Esta fue la primera Feria de Emprendimiento para mujeres participantes de PROINSA, la iniciativa local de inclusión económica de Trickle Up en Ixcán, Quiché. Para muchas de las mujeres involucradas, fue la primera vez que su trabajo se exhibía públicamente, más allá de sus hogares, vecindarios o redes inmediatas.
Ahora, negocios que habían ido creciendo silenciosamente durante meses y años salían a la luz. Proyectos de avicultura en patios traseros, preparación de alimentos, costura y pequeños comercios ya no eran solo estrategias domésticas para salir adelante; eran emprendimientos con nombre, precios y clientes.
Durante las palabras de apertura, una participante, Albina, reflexionó de manera sencilla sobre lo que su negocio significaba para ella: “Tener mi propio negocio me motiva; los frutos de mi esfuerzo son míos”. Sus palabras fueron compartidas por otras mujeres y resonaron entre asistentes de la comunidad, oficinas municipales y organizaciones locales.
Un mercado construido sobre la comunidad
A medida que los visitantes recorrían los puestos, la feria se sentía menos como un mercado y más como una pequeña comunidad afín. Veintiocho mujeres presentaron con orgullo sus productos, con confianza y dedicación, explicando procesos, negociando precios y ofreciéndose consejos mutuamente en el camino. Las conversaciones fluían con naturalidad sobre proveedores, desafíos y pequeños logros que de otro modo podrían pasar desapercibidos.
El orgullo era evidente, no solo en los productos exhibidos, sino en la manera en que las mujeres hablaban de sus negocios y de sus planes para el futuro. Surgió un fuerte sentido de solidaridad entre ellas, celebrando las muestras de productos frescos, textiles tradicionales, productos horneados y más.
Creando espacio para la colaboración
La feria fue posible gracias a una estrecha coordinación con la Oficina Municipal de la Discapacidad (OMD). Desde las comisiones preparatorias hasta la evaluación final, el apoyo de representantes municipales y organizaciones locales envió un mensaje claro: que los esfuerzos económicos de estas mujeres forman parte del tejido más amplio de la comunidad y de su futuro.
Este tipo de reconocimiento importa. Ser vistas, no solo por sus vecinas y vecinos, sino también por instituciones y autoridades locales, ayudó a reforzar que estos emprendimientos son viables, valiosos y dignos de inversión.
Hacia el futuro, con esperanza
Al llegar a su fin la feria, la sensación en el ambiente no fue la de un cierre, sino la de un comienzo. Las reflexiones posteriores al evento revelaron un gran interés de socios externos por replicar y ampliar iniciativas similares en el futuro.

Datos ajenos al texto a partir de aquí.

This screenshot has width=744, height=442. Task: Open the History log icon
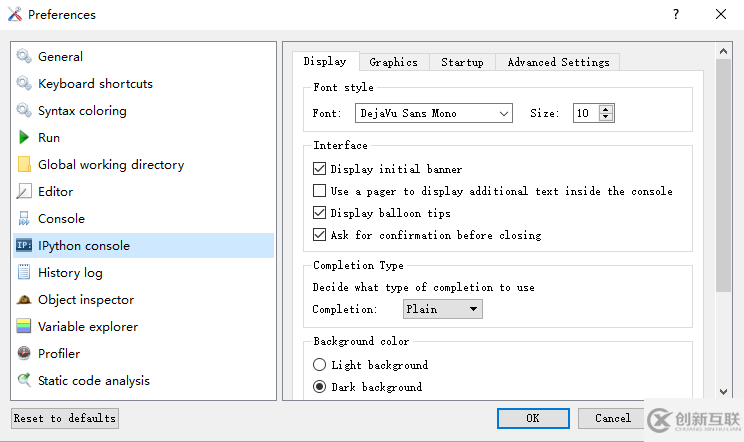[x=24, y=273]
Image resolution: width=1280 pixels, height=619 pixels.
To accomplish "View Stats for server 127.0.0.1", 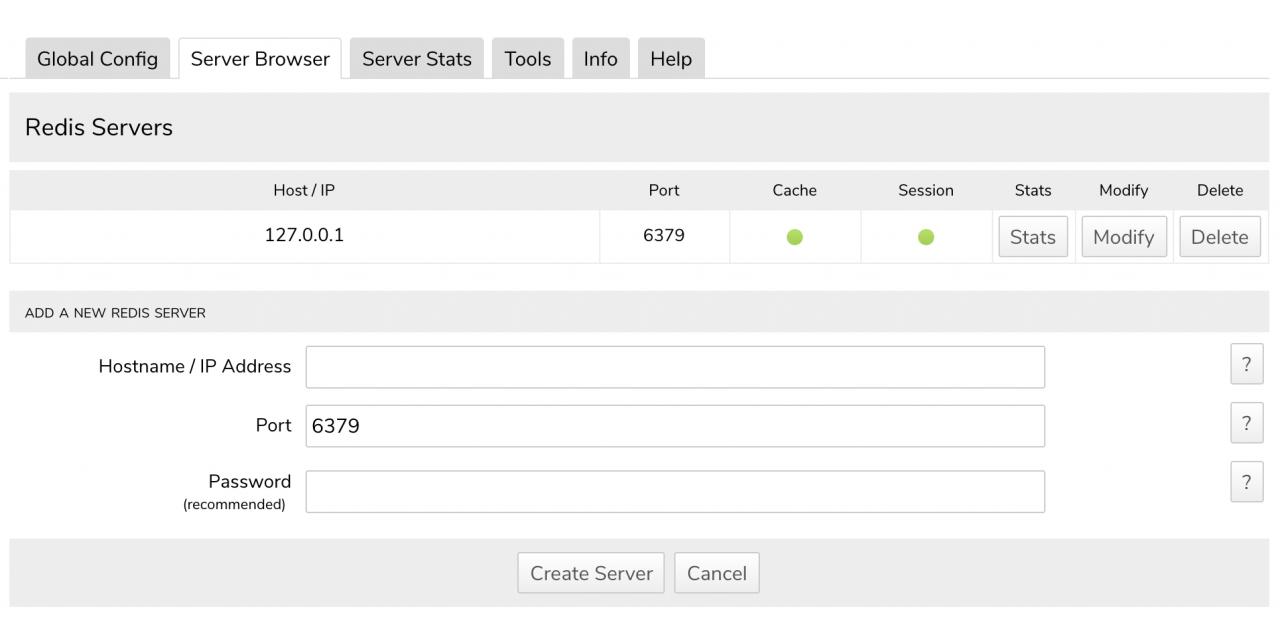I will [x=1032, y=237].
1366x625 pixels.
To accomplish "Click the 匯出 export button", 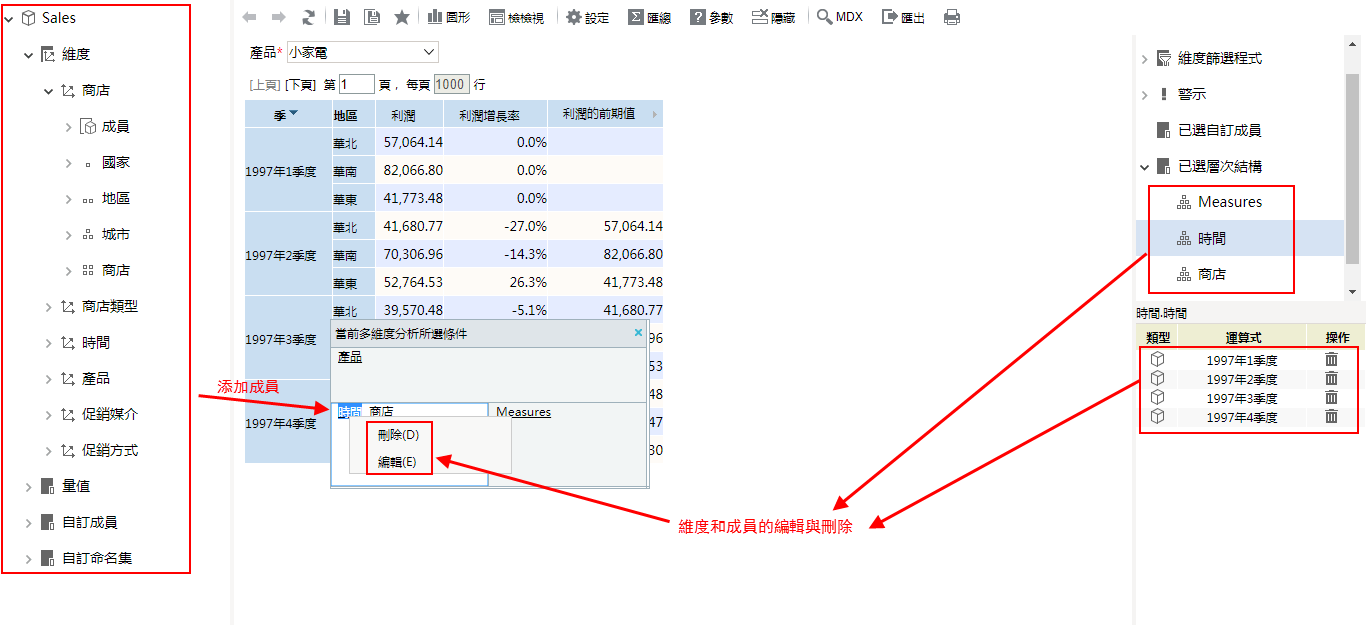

También se identificaron nuevas necesidades de capacitación para asegurar que el apoyo del gobierno local pueda crecer junto con estos negocios.

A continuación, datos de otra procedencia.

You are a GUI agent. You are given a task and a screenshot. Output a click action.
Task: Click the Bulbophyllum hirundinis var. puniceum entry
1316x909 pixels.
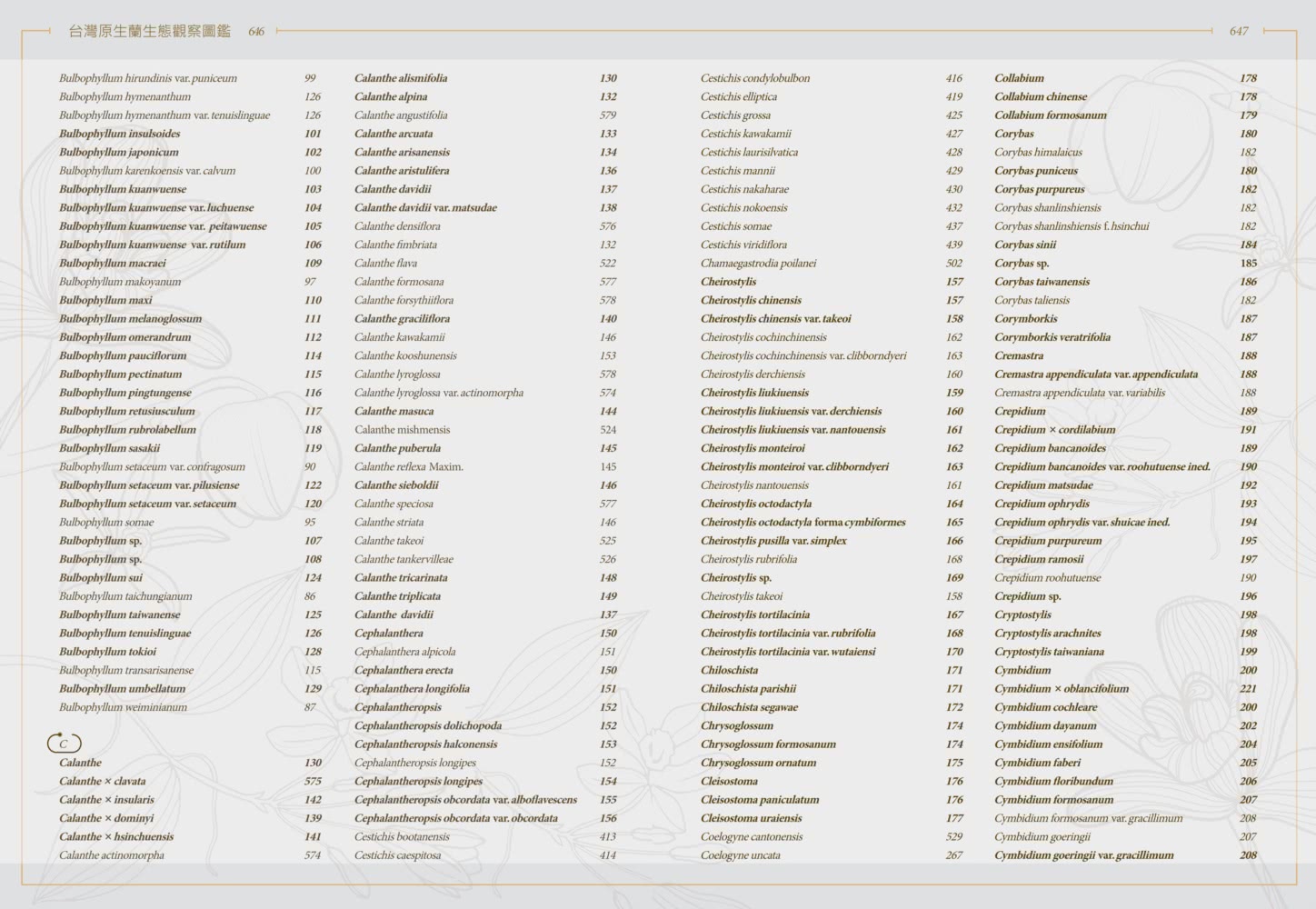coord(148,78)
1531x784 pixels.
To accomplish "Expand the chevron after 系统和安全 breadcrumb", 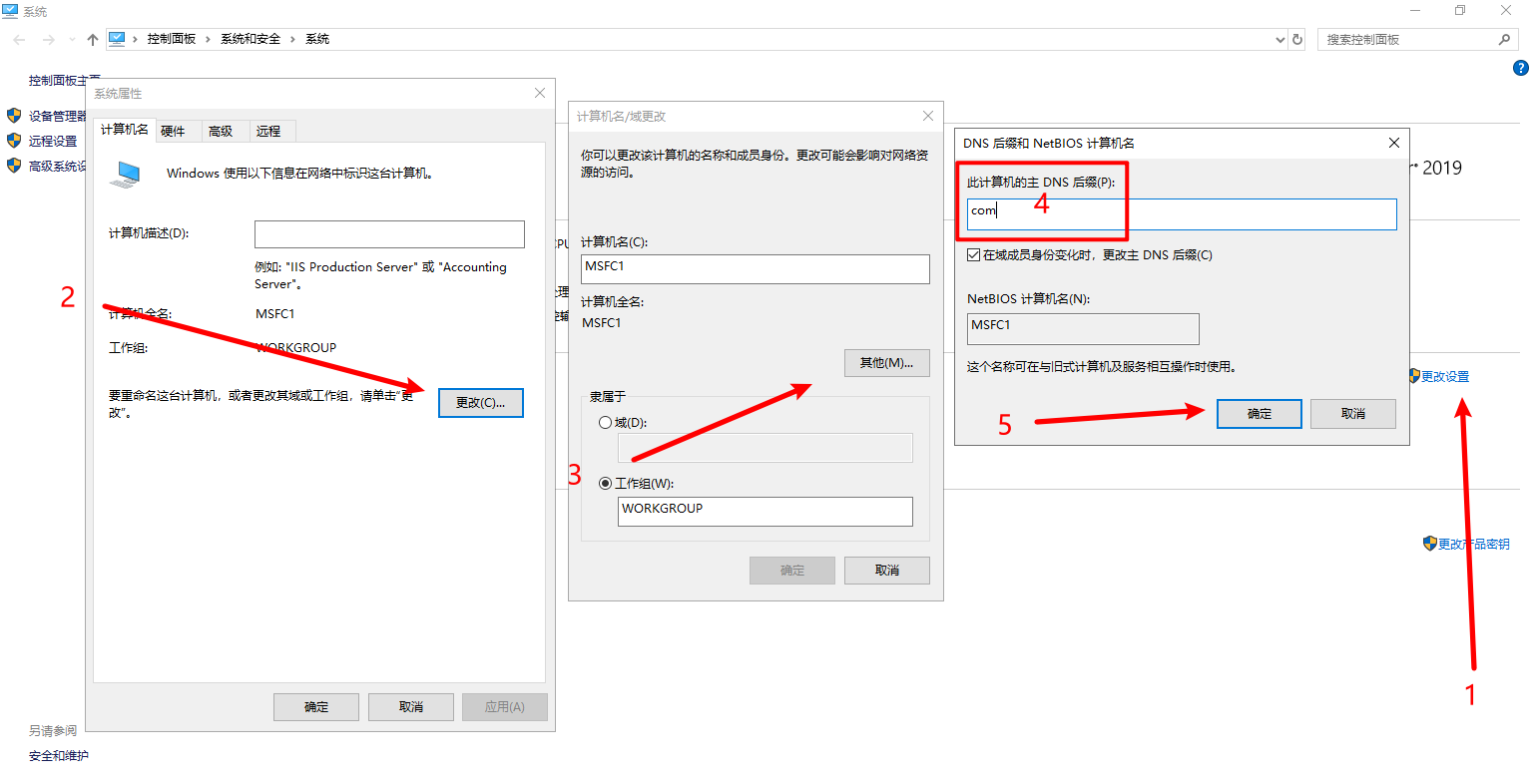I will coord(292,39).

El evento ayudó además a Trickle Up a identificar a participantes interesadas en continuar hacia la siguiente fase del programa, abriendo la puerta a nuevos aprendizajes, experimentación y crecimiento.
Al final, la Feria de Emprendimiento no se definió por cuánto se vendió, sino por lo que se afirmó. Cuando se les brinda a las mujeres el espacio para poner a prueba ideas, compartir su trabajo y conectar más allá de sus círculos inmediatos, pueden cambiar sus propias vidas y transformar comunidades. Puede que los puestos se hayan desmontado, pero la confianza, las relaciones y el impulso construidos ese día permanecen, llevados adelante por cada mujer que estuvo detrás de su mesa y por la comunidad que acudió a apoyarlas.